#### SOURCE MATERIAL
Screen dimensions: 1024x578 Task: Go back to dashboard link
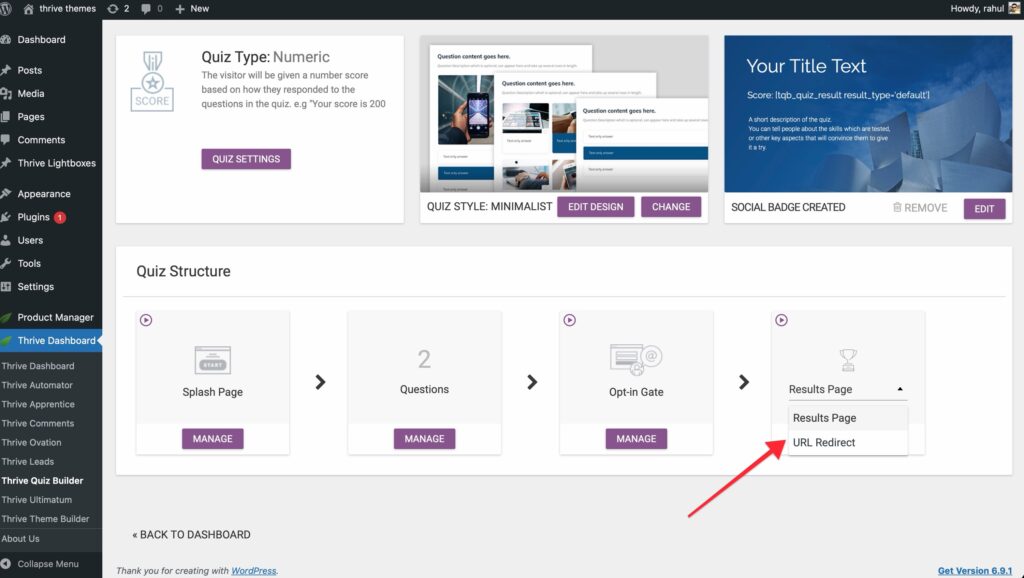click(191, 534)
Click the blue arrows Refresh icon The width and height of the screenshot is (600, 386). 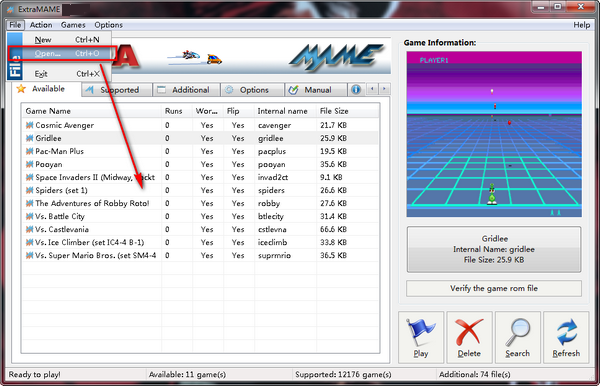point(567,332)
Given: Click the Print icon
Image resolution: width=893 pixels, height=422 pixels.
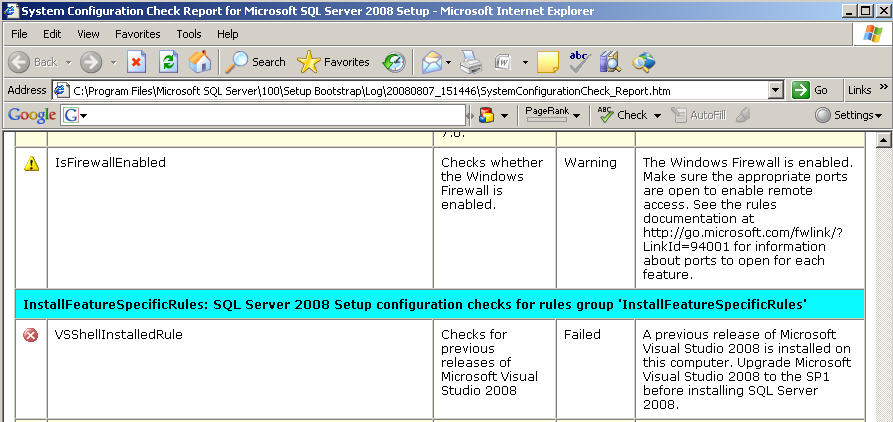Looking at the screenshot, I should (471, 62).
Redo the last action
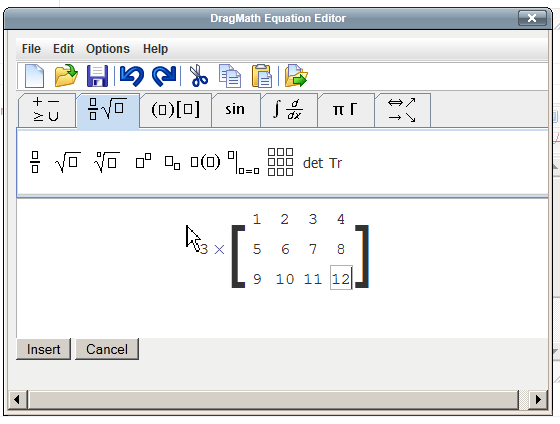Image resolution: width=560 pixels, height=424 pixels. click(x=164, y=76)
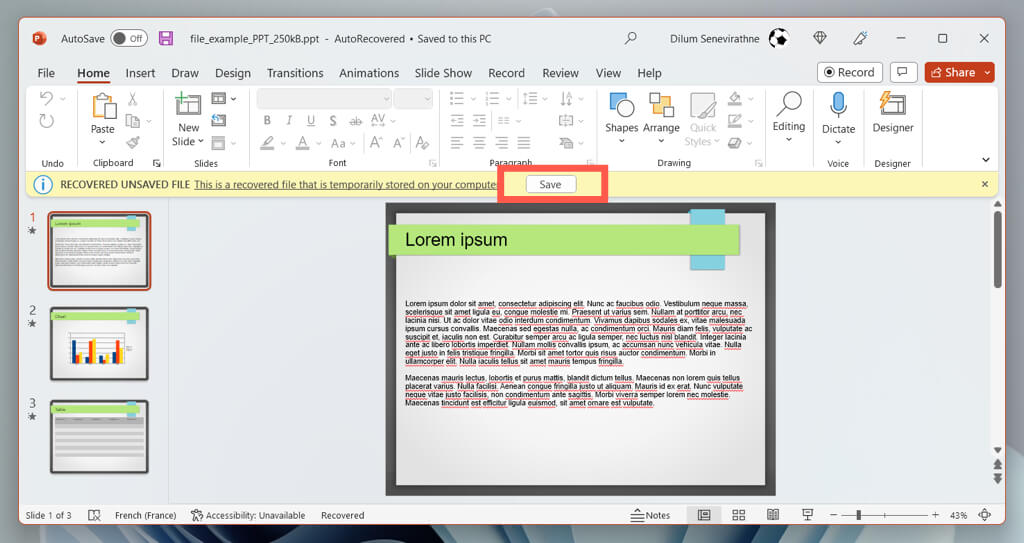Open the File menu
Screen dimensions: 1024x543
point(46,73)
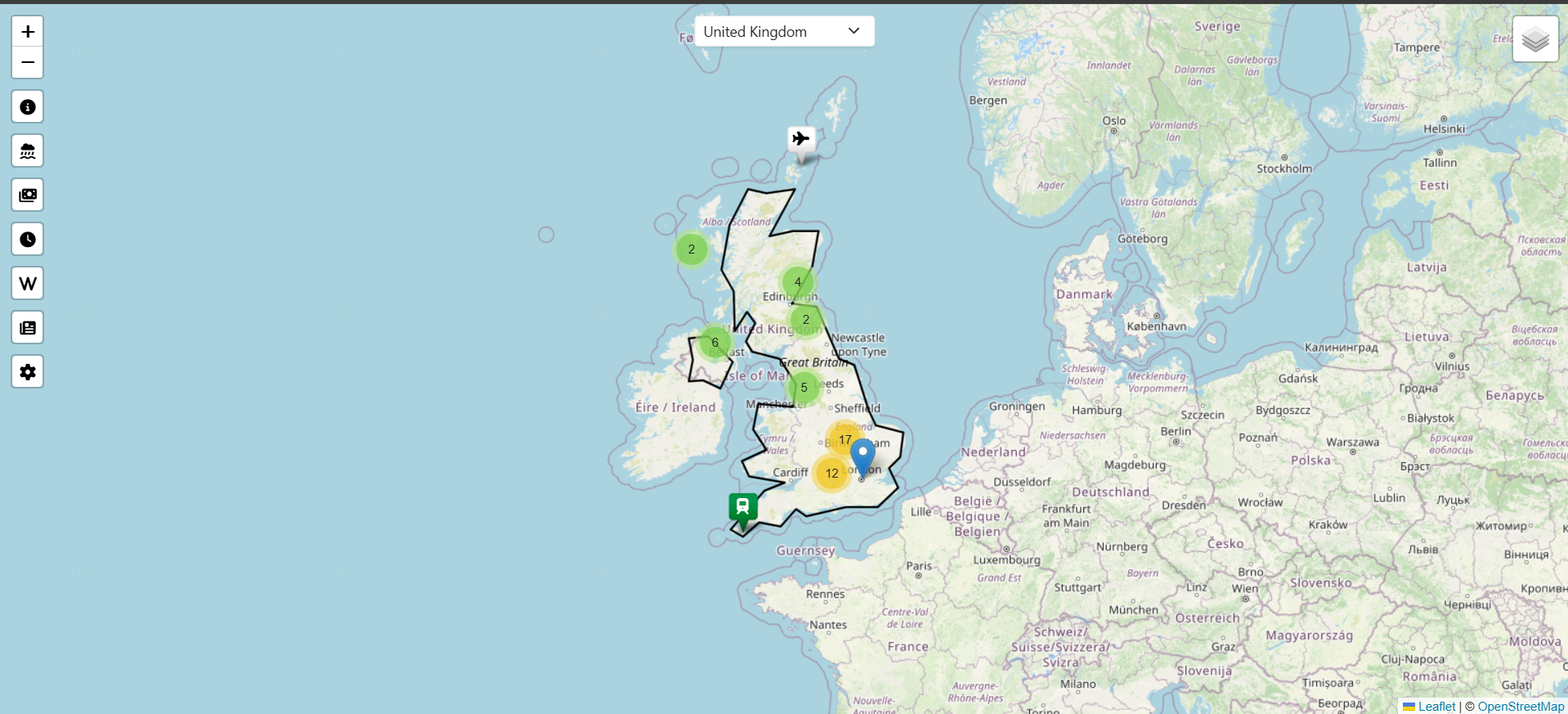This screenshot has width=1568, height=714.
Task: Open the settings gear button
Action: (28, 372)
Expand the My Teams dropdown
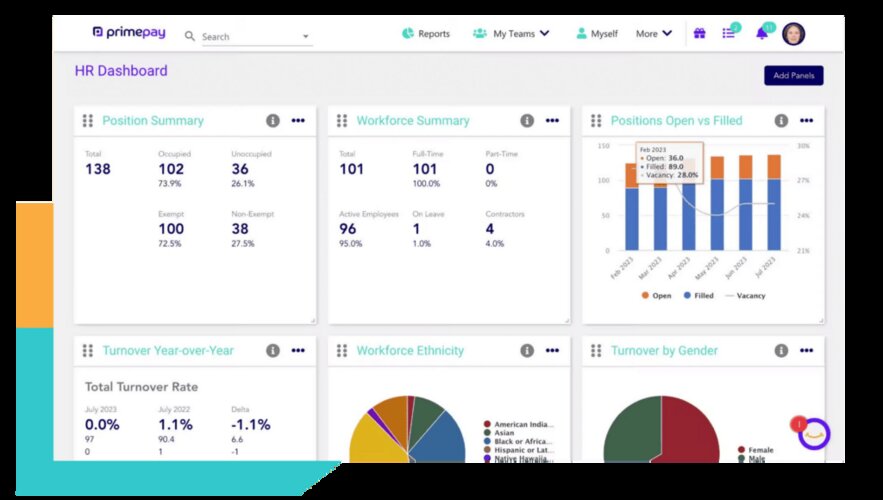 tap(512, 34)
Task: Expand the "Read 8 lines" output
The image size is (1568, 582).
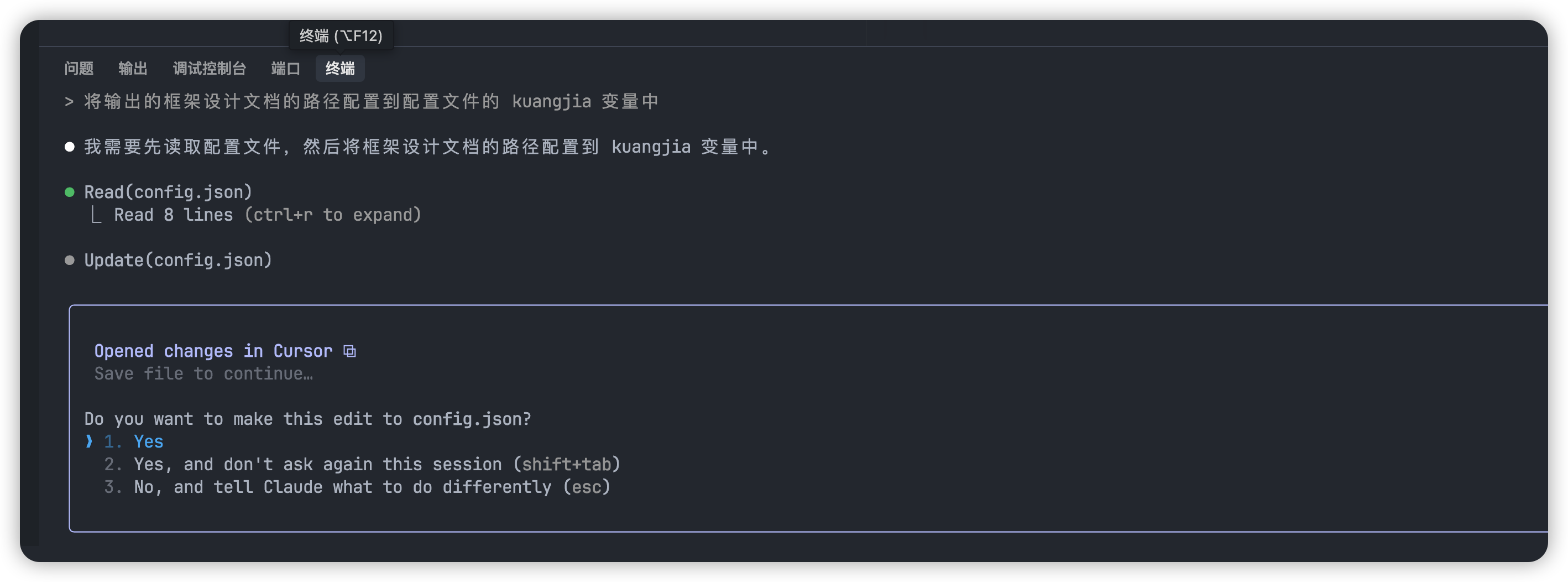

#### WORK TO COMPLETE
Hand back exactly the lines from the one with "Redo the last action" through the last line of the data above, both ends included, with every picture left out.

#### TASK OUTPUT
Redo the last action
Image resolution: width=560 pixels, height=424 pixels. click(x=164, y=76)
Open the File menu
Screen dimensions: 1024x543
point(46,73)
This screenshot has width=1568, height=714.
Task: Open the settings gear button
Action: (28, 372)
Expand the My Teams dropdown
 tap(512, 34)
Task: Expand the "Read 8 lines" output
The image size is (1568, 582).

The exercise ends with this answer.